先生は青い顔をしてうなだれ、力なく首をふった。
「……その通りだ。全部僕がやったんだ」
騒然となる部室。
「では話していただけますね――すべてを」
「……始まりは五月くんが、復縁を断れば妊娠したとバラすと言ってきた事だった。それで体育倉庫に呼び出して殺そうとした。――ところが僕の車に逃げ隠れていた梓から失敗したって聞かされて……その上、日根野くんに警察を呼ばれて、あわてて梓を僕の家にかくまったんだ。
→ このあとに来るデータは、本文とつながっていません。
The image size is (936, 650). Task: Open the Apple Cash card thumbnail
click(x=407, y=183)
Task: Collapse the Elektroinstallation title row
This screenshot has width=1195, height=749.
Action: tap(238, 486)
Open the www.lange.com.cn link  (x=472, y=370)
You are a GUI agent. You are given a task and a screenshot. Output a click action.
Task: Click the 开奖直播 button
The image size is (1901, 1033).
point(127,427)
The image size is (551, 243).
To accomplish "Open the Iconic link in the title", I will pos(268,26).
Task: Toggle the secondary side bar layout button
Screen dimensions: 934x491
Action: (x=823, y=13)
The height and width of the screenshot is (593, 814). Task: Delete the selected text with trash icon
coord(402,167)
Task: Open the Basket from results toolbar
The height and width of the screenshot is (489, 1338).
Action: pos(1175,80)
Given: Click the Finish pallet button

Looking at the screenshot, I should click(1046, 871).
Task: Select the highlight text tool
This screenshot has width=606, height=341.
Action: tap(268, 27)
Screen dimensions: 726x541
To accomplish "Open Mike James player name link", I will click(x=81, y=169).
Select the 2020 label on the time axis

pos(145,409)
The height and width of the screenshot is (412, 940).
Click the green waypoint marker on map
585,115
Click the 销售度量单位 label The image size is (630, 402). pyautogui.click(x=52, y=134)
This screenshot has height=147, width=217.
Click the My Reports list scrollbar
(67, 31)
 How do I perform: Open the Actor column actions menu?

これでもうおしまいだと思ったけど――」
「ところが死んだのが南先輩という事になった上、五月先輩の方から会いにきてくれた、というわけですね」
「そう。今から自首すると家まできたのを――僕は殺してしまった。やってしまった後で、首つり自殺に偽装して林に捨てればすぐには見つからないだろう、死亡推定時刻も絞殺の痕跡も白骨化すればわからないだろうと考えついて……」
先生は苦しそうに言葉をしぼりだす。
「……でも、梓は実際に死体を見て、自首しようと言った。もともと梓はあまり殺害に乗り気じゃなかったんだ。体育倉庫へも凶器を持って行くよう勧めたのに、使いたがらなかったし……」
「やはりあの時の『消えた人影』は、自首をすすめにきた南先輩だったんですね」
「そうだ。あの時は何とか思いとどまらせたけど――死体を捨てに行った林で、また口論になってね。殺すつもりなんてなかったのに……」
声をふるわせ、両手で頭をかかえる。
「その時から、僕はもう後戻りできなくなってしまった。次は梓と僕の姿を見てしまった久栖くんを呼び出して殺そうとした。そしてついさっきは……」
「……ユイさん、ですね」
「駐車場でいきなり問いただされて動揺してしまって……『僕ではないけど、犯人に心当たりがある。ここだとそいつが来るかもしれないから』とおびきだして――首をしめたんだ」
いまわしいものを見るように、自分の両手を見つめる。
「――最初は人殺しなんて恐ろしくてしょうがなかった。でもだんだん良心が麻痺してきて……自分が自分じゃなくなっていくような……殺人を計画して以来、全てがどんどん悪い方へ行ってしまって……」
そう言って滝先生は嗚咽する。
その時、スフィーが初めて言葉を発した。もちろん私だけにそっと。
「呪いが植えつけた負の感情は、本人や周囲の者を狂わせ、取り返しのつかぬ所まで暴走させる。こやつも呪いの影響さえなければ、道を誤る事もなかったろうにな……」
……結局、先生も呪いの被害者ってことか……。
「――滝先生、署までご同行願えますね」
お父さんが静かに立ち上がる。滝先生はうなずき、うなだれたまま立ち上がった。
「……それと五月さんの件ですが、妊娠したという事実はありませんでしたよ」
みんな驚いてお父さんを見る。だがスフィーだけはそれを予期していたような反応だった。
「……五月先輩、ただ先生とよりを戻したかっただけなんですね……そんな嘘をついてでも」
私の言葉に、滝先生は床に伏して泣きくずれた――。